*Task prompt*. Count the lines of the items below that contain the string "This", and reply with the number alone.

*Recorded information*.
┄┄┄┄┄┄

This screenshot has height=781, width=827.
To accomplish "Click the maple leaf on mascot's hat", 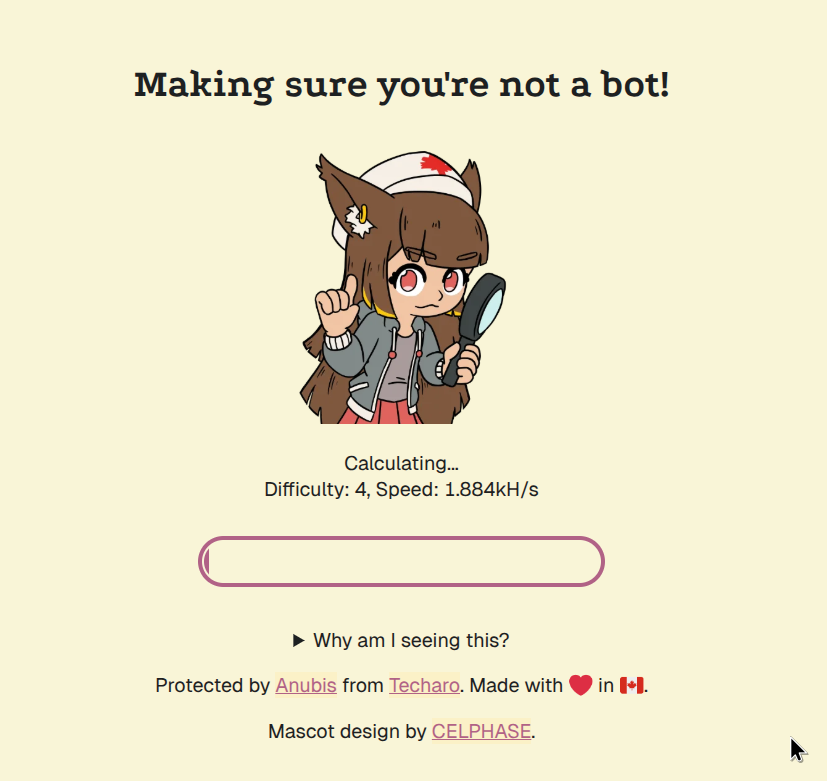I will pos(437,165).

┄┄┄┄┄┄

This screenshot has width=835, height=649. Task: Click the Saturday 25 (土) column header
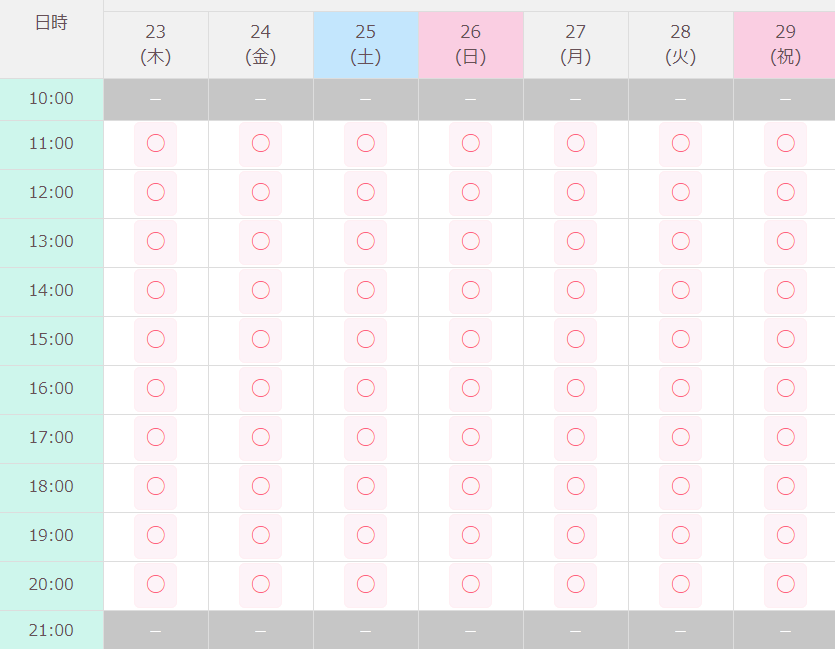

┄┄┄┄┄┄

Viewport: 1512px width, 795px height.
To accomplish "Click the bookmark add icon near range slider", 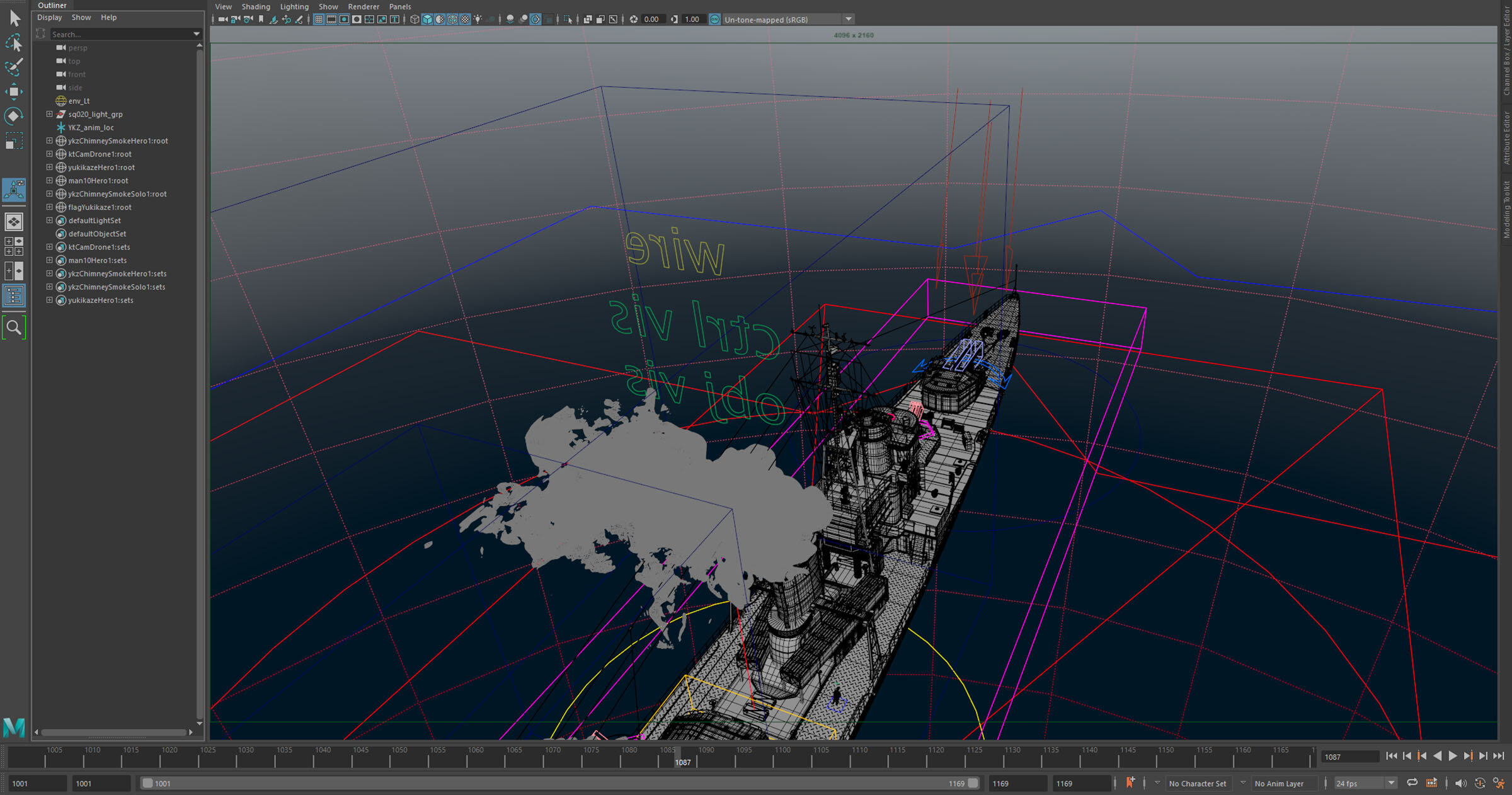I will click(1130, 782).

┄┄┄┄┄┄

*Finished exercise*. 2